(Stored records)
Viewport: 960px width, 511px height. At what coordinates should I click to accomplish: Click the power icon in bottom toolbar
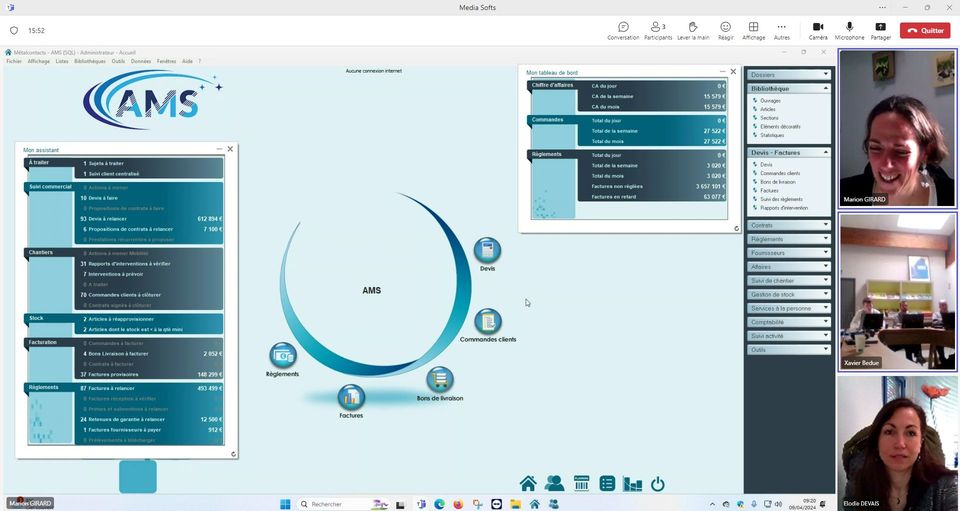coord(657,484)
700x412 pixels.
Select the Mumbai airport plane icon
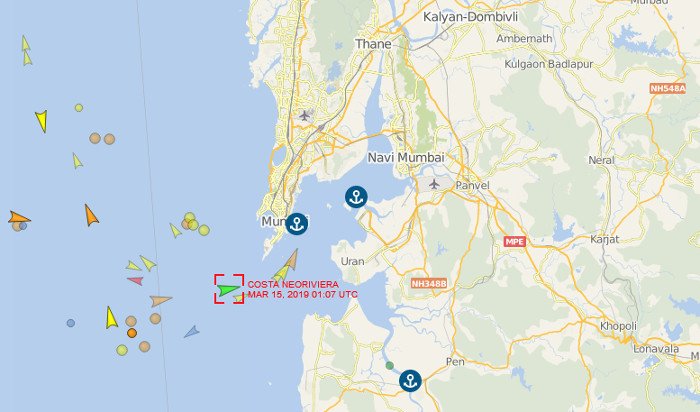(x=304, y=116)
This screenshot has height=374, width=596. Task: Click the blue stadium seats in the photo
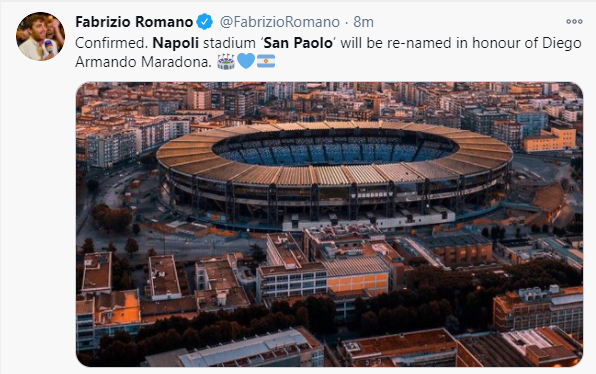click(334, 152)
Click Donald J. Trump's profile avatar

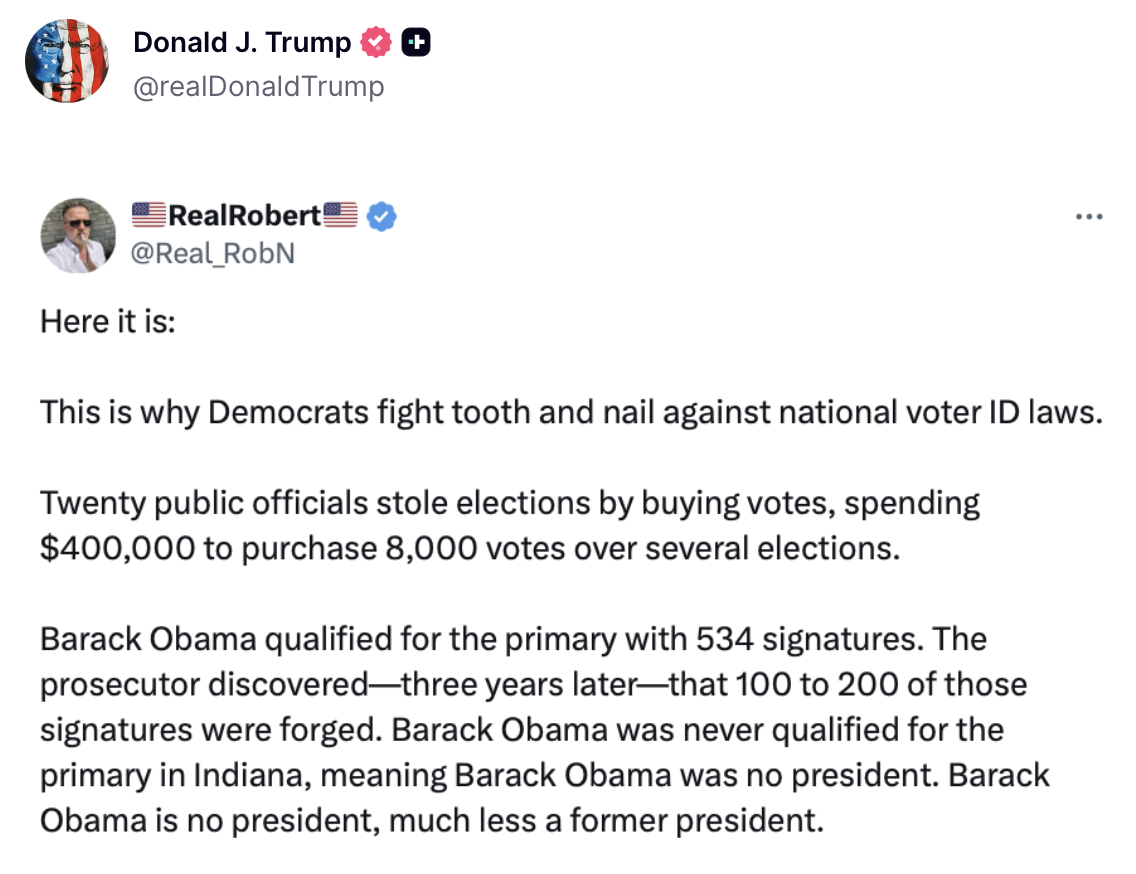point(66,61)
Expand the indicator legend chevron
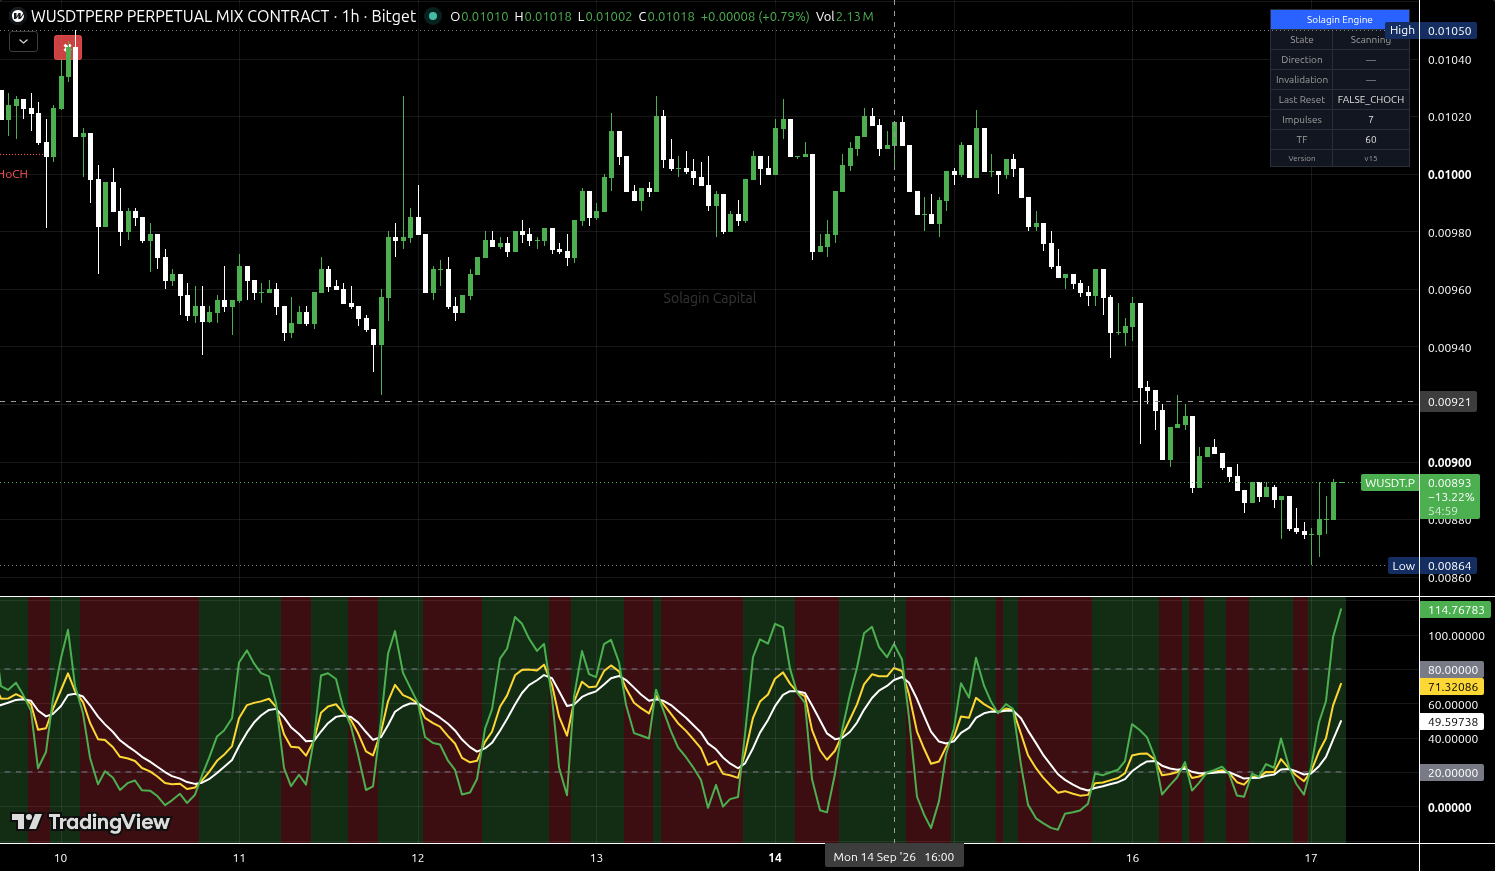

TASK ITEM –
From the line containing "Click Donald J. Trump's profile avatar" through the last line of the entries, copy each line exactly and only those, skipping all pictures.

RESULT OF THE EXERCISE –
Click Donald J. Trump's profile avatar

point(66,61)
Expand the indicator legend chevron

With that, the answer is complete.